Como molaba poder soltar esa bomba con alguien, compartir el peso. Pero ni a su mejor amiga podía contarle algo así. Así que Lucía fingió que el problema era solo la inseguridad de tatuarse.

Las dos semanas siguientes fueron un desastre: ni estudiaba, ni salía con las amigas, esquivaba a la madre y le faltaba el respeto al padre. Sin saber cómo seguir. Casi le suelta lo de Carmela a la madre, pero esta se puso como una moto con un suspenso de química. Discutieron de muerte. Por la noche, la madre entró con un milhojas de chocolate que pirra a Lucía y le dijo:

“Perdona, gatita, por gritarte. Sé que es mal educado. Es solo que me agobio con tus exámenes. Quiero que te vaya todo bien… bien…”.

“Madre, otra vez con el disco rayado…, ¡que aprobaré! ¿Ese milhojas es pa mí?”.

“Pues claro. ¿Hacemos las paces? ¡Me cuesta horrores cuando nos peleamos!”.

Lucía cogió el milhojas, le plantó un beso en la mejilla y se juró: jamás haría daño así a su madre. Si ella se disgustaba tanto por una tontería, ¿qué pasaría al saber lo del padre? Había que evitar, como fuera, que lo descubriera.

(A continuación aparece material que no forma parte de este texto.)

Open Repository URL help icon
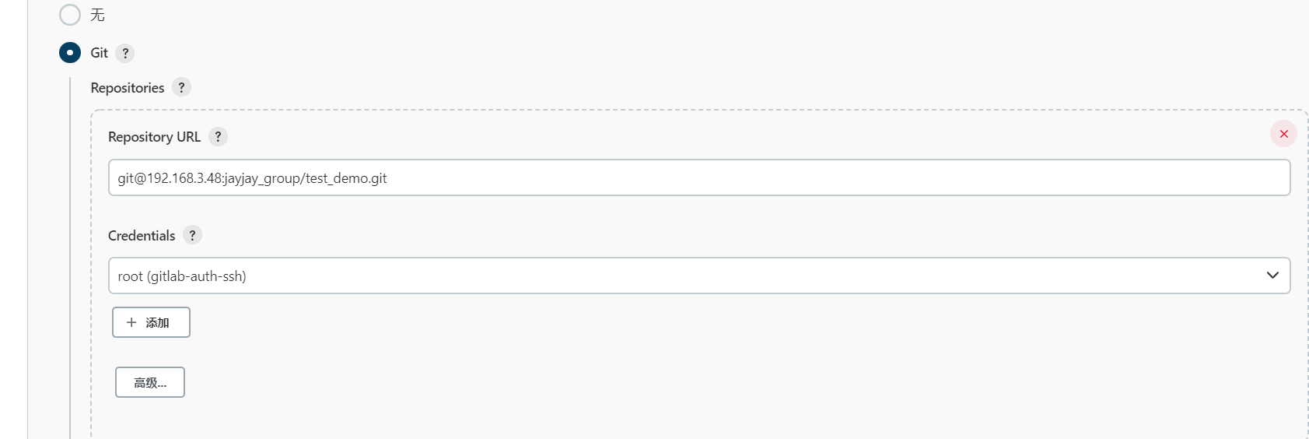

Sin querer, Lucía se convirtió en cómplice del padre: le cubría si se retrasaba, le recordaba los cumples y los encargos de la madre, distraía a la madre si le llamaban por teléfono. Pero por otra parte, ignoraba sus peticiones, era borde a saco con él y apenas contenía las ganas de soltarle todo lo que pensaba.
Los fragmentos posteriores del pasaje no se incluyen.